2.2. A ciò aggiungasi, da un lato, che la ricorrente nulla deduce o prova in ordine alla diversa finalità perseguita dal RAGIONE_SOCIALE, ovvero se quest’ultimo abbia effettivamente fatto ricorso al credito bancario; dall’altro, che comunque i rapporti commercial i fittizi riguardavano anche altre società, in relazione alle quali la ricorrente nulla dice; e, dall’altro ancora, che ai fini tributari è del tutto irrilevante che i partecipanti ad una frode fiscale perseguano e realizzino finalità extratributarie, specie quanto, come nel caso in esame, la frode fiscale risulta concretamente attuata, con realizzazione di un credito erariale inesistente, e non sia dimostrata l’assenza di danno erariale. Una volta messa in atto la frode fiscale e realizzato un credito erariale, resta del tutto indifferente la sua utilizzazione, se, cioè, a fini di detrazione, rimborso o a fini extratributari.
Con il secondo motivo di ricorso viene dedotta, in via subordinata, la violazione e falsa applicazione degli artt. 19, 20 e 21 del d.lgs. n. 74 del 2000 «in merito all’eseguibilità della sanzione amministrativa» e all’uopo richiama Cass. n. 21694 del 2020 secondo cui «in tema di violazioni in materia di IVA, in relazione agli illeciti penal-tributari di cui al Titolo II d.lgs. n. 74 del 2000 va escluso che il procedimento amministrativo sanzionatorio debba essere dichiarato improcedibile in ragione dell’intervenuta sentenza penale irrevocabile di assoluzione ancorché pronunciata con l’ampia formula “perché il fatto non sussiste”, la quale determina l’ineseguibilità definitiva della sanzione tributaria, ferma la necessità di accertare, in concreto, nel giudizio avente ad oggetto l’eventuale riscossione avviata dall’Ufficio, l’identità del “fatto” rispetto agli elementi costitutivi sia dell’illecito amministrativo tributario che della corrispondente fattispecie incriminatrice».

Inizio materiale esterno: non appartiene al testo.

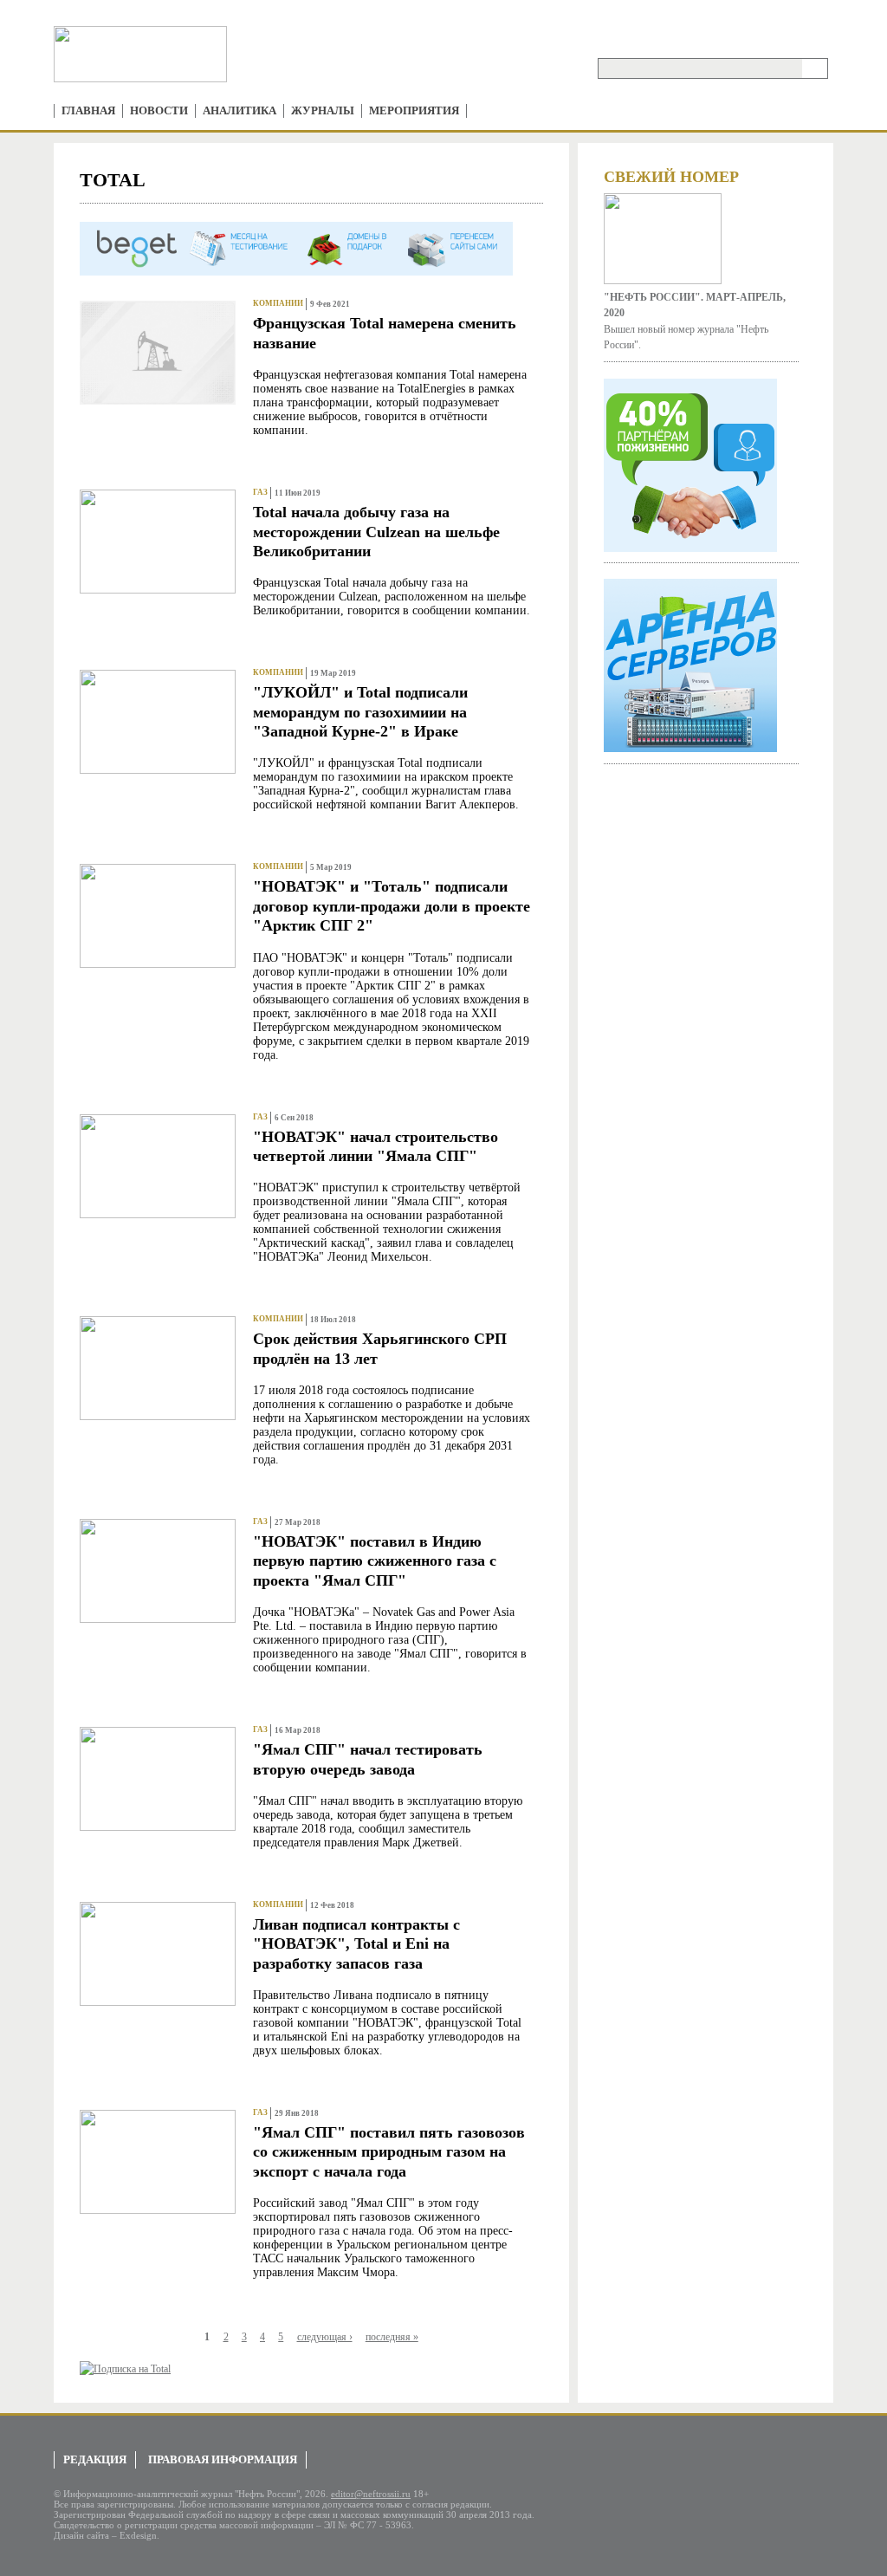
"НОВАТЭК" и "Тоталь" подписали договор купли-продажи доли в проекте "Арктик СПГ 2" (391, 906)
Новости (159, 110)
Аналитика (239, 110)
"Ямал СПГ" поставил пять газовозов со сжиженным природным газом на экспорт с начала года (389, 2152)
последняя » (392, 2337)
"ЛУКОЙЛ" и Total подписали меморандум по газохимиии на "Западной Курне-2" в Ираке (360, 712)
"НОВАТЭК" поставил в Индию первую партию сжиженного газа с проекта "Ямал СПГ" (374, 1561)
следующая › (325, 2337)
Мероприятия (414, 110)
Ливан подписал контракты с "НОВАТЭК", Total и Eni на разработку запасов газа (356, 1944)
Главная (88, 110)
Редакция (94, 2459)
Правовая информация (222, 2459)
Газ (260, 492)
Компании (278, 303)
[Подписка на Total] (125, 2369)
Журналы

3.1. Sostiene che nel caso di specie vi era il solo dispositivo della sentenza di assoluzione ‘perché il fatto non costituisce reato’, non essendo state ancora depositate le motivazioni.
3.2. Solo con la memoria la ricorrente deposita la sentenza penale nella sua interezza.
Anche tale censura è manifestamente infondata in quanto la ricorrente erroneamente ritiene di poter estendere gli effetti dell’assoluzione penale a soggetto diverso da quello nei confronti del quale è stata pronunciata.
In estrema sintesi, il ricorso va rigettato e la ricorrente condannata al pagamento delle spese processuali nella misura liquidata in dispositivo.
P.Q.M.
rigetta il ricorso e condanna la ricorrente al pagamento in favore della controricorrente delle spese del presente giudizio di
legittimità, che liquida in euro 30.000,00 per compensi, oltre spese prenotate a debito.
Ai sensi dell’art. 13, comma 1 -quater, del d.P.R. n. 115 del 2002, dà atto della sussistenza dei presupposti processuali per il versamento, da parte della ricorrente, di un ulteriore importo a titolo di contributo unificato pari a quello previsto per il ricorso, a norma del comma 1-bis, RAGIONE_SOCIALE stesso articolo 13, se dovuto.